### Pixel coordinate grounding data
⟨

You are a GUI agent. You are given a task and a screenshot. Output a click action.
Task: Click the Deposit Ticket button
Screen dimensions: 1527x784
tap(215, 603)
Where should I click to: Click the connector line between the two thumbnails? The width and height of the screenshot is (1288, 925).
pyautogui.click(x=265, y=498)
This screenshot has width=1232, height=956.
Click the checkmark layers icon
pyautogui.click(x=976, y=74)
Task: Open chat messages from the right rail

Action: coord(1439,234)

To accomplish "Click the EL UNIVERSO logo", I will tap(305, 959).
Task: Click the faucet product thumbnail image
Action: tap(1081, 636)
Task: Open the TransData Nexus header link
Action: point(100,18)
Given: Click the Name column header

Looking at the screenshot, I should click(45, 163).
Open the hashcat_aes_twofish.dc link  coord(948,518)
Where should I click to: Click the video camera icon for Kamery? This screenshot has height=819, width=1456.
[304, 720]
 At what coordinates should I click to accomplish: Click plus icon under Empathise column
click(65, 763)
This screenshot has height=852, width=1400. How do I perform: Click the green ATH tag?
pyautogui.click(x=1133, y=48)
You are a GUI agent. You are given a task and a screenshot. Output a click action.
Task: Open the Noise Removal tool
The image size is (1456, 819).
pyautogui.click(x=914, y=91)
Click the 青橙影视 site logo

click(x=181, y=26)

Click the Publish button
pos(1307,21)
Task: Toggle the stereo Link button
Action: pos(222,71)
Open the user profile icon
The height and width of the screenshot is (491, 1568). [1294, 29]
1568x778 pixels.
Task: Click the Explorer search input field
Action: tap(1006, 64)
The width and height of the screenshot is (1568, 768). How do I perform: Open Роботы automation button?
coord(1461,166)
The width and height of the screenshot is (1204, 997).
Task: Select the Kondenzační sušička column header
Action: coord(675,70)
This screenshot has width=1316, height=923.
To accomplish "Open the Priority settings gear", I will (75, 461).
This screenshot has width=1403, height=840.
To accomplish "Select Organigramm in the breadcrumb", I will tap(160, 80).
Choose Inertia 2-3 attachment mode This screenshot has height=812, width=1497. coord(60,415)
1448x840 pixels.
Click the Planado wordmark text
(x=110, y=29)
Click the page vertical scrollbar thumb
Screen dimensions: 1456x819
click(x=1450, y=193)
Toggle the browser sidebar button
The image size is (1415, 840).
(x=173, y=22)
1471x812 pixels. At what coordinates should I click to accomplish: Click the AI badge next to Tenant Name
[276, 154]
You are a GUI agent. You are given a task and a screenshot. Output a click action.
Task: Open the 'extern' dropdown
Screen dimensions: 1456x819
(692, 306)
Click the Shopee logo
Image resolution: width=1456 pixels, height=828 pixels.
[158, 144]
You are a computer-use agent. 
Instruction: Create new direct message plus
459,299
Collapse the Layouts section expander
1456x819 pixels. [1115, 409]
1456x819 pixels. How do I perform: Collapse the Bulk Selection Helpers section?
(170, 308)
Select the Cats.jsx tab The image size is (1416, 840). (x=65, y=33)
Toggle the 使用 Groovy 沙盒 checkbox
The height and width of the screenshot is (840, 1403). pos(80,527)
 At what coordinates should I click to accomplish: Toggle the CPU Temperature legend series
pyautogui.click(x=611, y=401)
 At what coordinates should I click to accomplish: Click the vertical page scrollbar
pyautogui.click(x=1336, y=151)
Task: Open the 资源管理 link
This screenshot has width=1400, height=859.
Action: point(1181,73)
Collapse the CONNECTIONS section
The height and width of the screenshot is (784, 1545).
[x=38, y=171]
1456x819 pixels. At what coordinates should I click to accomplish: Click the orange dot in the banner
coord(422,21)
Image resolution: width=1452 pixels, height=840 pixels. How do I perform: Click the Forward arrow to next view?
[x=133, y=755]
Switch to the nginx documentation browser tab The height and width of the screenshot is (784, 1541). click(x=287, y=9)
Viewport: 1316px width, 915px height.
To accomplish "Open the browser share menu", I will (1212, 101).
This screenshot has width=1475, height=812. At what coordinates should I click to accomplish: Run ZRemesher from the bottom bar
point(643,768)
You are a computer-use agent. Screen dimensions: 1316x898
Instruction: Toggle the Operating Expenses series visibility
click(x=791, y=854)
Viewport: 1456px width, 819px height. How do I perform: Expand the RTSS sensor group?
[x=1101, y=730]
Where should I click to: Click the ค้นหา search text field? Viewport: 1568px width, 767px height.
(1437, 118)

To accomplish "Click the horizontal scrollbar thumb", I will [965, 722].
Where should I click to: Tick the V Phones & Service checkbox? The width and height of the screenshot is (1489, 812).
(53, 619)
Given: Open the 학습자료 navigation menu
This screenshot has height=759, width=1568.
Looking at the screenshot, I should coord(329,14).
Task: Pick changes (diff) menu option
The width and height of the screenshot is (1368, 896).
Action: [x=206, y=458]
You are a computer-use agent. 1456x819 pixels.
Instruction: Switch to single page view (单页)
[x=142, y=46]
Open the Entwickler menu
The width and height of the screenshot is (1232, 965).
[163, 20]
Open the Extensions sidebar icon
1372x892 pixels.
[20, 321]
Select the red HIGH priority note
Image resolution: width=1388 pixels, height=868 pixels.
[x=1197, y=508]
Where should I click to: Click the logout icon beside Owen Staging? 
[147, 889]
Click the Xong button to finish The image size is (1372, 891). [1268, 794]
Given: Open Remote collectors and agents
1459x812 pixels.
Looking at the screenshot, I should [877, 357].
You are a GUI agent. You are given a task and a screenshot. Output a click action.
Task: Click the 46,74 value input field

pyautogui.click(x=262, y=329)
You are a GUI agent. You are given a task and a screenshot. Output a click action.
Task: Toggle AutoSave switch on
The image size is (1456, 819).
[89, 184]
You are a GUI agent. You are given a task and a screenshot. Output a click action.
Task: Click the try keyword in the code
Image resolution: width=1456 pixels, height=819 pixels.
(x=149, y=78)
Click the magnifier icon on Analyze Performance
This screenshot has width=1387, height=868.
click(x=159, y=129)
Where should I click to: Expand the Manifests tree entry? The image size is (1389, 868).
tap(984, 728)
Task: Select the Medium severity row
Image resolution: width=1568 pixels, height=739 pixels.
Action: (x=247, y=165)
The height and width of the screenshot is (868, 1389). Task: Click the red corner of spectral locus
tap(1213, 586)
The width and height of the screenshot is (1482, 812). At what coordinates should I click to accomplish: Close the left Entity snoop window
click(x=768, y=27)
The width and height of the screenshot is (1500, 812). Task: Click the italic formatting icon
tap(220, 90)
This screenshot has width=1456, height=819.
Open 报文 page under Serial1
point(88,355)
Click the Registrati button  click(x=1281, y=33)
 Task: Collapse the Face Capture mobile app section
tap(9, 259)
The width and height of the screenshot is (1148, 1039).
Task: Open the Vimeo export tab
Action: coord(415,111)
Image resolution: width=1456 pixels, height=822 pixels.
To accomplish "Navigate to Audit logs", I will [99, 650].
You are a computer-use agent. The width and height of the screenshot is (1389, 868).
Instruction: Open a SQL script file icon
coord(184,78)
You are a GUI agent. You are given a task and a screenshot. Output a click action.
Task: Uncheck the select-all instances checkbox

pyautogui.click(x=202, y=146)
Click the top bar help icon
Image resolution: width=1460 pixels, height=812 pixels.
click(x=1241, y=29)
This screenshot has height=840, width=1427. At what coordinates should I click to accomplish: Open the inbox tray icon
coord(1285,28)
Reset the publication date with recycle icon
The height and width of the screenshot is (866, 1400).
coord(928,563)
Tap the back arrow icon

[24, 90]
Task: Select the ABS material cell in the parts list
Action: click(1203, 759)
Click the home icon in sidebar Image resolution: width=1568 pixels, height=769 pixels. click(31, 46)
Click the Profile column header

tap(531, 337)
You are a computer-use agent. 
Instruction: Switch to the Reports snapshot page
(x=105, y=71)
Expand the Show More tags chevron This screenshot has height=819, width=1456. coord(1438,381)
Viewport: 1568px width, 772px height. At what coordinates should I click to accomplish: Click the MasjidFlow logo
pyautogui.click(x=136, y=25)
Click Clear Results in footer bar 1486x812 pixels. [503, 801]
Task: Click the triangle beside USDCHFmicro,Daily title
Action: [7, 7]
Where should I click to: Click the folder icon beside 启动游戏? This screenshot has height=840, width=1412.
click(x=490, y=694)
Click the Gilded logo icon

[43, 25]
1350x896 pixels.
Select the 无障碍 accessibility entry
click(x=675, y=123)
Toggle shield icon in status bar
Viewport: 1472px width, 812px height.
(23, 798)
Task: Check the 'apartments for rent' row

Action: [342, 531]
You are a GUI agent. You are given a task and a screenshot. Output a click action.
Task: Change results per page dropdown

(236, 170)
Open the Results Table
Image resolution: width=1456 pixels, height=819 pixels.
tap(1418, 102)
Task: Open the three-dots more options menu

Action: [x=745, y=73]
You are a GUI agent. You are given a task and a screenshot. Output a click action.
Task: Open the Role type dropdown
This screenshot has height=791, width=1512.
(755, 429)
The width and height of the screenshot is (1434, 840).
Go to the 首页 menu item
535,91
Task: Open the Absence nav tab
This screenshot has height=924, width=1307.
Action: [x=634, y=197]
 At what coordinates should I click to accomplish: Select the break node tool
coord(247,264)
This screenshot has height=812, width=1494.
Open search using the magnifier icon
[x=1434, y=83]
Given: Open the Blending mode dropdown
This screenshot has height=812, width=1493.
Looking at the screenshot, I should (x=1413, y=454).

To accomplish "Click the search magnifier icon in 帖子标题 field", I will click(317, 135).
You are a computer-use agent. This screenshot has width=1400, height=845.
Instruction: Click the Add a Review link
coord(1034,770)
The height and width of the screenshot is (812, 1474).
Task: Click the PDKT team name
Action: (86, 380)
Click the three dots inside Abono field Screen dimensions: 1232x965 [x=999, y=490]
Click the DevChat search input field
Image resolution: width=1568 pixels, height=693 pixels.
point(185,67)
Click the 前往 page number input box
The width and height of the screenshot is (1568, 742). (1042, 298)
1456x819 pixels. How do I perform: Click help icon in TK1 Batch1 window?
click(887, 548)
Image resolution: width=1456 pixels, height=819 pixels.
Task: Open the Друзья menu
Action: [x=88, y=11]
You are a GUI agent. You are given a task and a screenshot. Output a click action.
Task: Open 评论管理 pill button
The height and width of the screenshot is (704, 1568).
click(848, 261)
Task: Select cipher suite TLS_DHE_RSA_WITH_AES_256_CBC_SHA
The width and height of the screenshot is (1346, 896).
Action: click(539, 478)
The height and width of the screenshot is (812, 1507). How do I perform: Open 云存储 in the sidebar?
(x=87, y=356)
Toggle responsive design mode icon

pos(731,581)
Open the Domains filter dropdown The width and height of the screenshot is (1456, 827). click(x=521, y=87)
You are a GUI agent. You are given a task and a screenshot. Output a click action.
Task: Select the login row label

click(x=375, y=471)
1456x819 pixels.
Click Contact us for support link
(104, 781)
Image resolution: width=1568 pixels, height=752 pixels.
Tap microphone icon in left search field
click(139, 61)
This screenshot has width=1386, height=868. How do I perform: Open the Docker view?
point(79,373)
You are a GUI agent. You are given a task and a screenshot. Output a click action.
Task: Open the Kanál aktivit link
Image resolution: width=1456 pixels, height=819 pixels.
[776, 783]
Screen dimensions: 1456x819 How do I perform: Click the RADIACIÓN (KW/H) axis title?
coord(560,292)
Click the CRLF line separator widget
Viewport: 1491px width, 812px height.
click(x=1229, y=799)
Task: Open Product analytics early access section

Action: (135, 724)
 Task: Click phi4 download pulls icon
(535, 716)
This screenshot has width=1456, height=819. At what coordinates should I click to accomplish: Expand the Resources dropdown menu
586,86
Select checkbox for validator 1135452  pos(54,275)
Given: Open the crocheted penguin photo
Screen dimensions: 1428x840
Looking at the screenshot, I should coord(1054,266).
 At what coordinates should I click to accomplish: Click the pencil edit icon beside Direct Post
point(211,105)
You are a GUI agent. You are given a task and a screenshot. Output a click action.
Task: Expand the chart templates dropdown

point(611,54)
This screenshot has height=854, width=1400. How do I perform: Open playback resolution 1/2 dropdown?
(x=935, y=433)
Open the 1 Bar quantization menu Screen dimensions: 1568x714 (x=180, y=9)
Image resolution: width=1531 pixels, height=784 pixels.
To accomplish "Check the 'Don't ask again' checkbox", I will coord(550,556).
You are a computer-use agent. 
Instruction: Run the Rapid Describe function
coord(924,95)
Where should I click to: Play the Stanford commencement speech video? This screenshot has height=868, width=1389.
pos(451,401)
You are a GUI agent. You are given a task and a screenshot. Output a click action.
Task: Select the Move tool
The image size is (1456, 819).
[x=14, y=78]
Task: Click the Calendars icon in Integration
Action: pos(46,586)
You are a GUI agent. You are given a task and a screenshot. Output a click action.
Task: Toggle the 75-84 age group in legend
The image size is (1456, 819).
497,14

⟩

### Exercise
Print the records verbatim, stopping after the "This screenshot has width=1232, height=956." line.

### Solution for this problem
You are a GUI agent. You are given a task and a screenshot. Output a click action.
Task: Click the Deposit Ticket button
Screen dimensions: 1527x784
tap(215, 603)
Where should I click to: Click the connector line between the two thumbnails? The width and height of the screenshot is (1288, 925).
pyautogui.click(x=265, y=498)
This screenshot has width=1232, height=956.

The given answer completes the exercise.